Gerakan I Juni 1945 dapat diawali dengan bukti konsepsi bagi misi :
“mempengaruhi dan menjiwai jalannya penyelenggaraan negara agar senantiasa berdasarkan ideologi Pancasila 1 Juni 1945 dan UUD 1945 serta jalan Trisakti sebagai pedoman strategis dan tujuan kebijakan politik partai demi terwujudnya pemerintahan yang kuat dan efektif, bersih, dan berwibawa”.
Gerakan 1 Juni 1945 tentu berapologi tidak menafikan Pancasila 18 Agustus 1945 akan tetapi dari gerak dan langkahnya telah terasa merongrong kewibawaan Pancasila 18 Agustus 1945. Pancasila telah disepakati oleh seluruh bangsa Indonesia dan tidak boleh dikhianati.

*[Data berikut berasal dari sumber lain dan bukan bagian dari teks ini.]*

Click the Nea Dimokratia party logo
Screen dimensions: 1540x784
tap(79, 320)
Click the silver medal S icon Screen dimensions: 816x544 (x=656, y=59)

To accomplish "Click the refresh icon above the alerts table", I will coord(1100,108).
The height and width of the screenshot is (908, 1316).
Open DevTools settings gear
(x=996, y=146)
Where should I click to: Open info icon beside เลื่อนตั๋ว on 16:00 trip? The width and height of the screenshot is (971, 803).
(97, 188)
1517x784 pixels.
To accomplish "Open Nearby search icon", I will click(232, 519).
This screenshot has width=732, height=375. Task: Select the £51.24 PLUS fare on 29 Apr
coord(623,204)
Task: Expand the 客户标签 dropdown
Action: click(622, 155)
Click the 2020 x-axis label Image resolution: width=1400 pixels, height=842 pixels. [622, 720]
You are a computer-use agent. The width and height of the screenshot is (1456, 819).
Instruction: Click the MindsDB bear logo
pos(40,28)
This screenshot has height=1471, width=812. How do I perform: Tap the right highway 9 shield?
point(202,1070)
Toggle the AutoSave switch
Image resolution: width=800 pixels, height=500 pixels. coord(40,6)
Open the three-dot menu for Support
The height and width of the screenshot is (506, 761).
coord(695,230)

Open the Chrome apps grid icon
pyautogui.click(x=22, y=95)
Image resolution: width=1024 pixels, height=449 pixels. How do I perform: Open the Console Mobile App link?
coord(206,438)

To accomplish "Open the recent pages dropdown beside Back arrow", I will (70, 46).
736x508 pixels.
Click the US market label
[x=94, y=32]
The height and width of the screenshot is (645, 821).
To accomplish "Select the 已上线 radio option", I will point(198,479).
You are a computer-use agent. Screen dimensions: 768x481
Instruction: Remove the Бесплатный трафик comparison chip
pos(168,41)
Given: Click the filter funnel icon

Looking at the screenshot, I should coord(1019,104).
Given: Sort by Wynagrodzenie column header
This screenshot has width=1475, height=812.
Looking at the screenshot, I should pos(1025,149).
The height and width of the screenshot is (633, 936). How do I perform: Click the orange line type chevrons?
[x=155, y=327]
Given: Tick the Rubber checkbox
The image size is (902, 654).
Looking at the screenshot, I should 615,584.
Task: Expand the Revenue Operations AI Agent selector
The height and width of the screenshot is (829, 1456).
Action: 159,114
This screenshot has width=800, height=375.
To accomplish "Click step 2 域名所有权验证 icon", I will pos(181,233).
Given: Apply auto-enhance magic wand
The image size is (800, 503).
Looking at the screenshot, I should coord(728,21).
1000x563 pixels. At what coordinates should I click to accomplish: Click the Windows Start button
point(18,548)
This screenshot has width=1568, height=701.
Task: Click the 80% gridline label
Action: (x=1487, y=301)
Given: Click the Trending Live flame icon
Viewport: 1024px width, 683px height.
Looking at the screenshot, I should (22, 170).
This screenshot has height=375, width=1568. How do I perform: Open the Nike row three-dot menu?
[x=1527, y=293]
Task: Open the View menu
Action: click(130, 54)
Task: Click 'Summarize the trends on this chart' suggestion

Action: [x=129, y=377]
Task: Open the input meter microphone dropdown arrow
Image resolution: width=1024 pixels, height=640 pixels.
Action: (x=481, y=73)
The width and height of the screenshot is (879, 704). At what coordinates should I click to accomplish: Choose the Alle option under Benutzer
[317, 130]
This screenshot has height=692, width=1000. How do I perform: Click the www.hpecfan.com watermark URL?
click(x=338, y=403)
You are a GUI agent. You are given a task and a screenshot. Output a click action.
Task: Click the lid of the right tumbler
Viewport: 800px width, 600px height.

Keputusan Presiden No 24 tahun 2016 tentang Hari Lahirnya Pancasila yang ditandatangani oleh Presiden Jokowi dinilai menjadi penguat bagi langkah gerakan. Berlanjut hingga RUU HIP yang kontroversial dan menyisakan buntut RUU BPIP. Konflik ideologi akan semakin terbuka ke depan, jika tidak ada koreksi, introspeksi, evaluasi serta antisipasi.
Darimana memulainya ? Ya jawabannya sudah jelas di samping cabut RUU HIP juga bubarkan BPIP dan tolak RUU BPIP. Ini adalah langkah strategis dalam rangka menyelamatkan Pancasila 18 Agustus 1945.
Ke depan kiranya Pemerintah Jokowi harus mencabut kembali Kepres No 24 tahun 2016 tentang Lahirnya Pancasila. Hal ini karena masih terjadinya perdebatan keras tentang hari lahir Pancasila itu apakah 1 Juni 1945, 22 Juni 1945 ataukah 18 Agustus 1945 ?
Moga para pemimpin negara arif dalam mengelola negara yang telah susah payah “dipersembahkan” oleh para pejuang dan “the founding fathers”.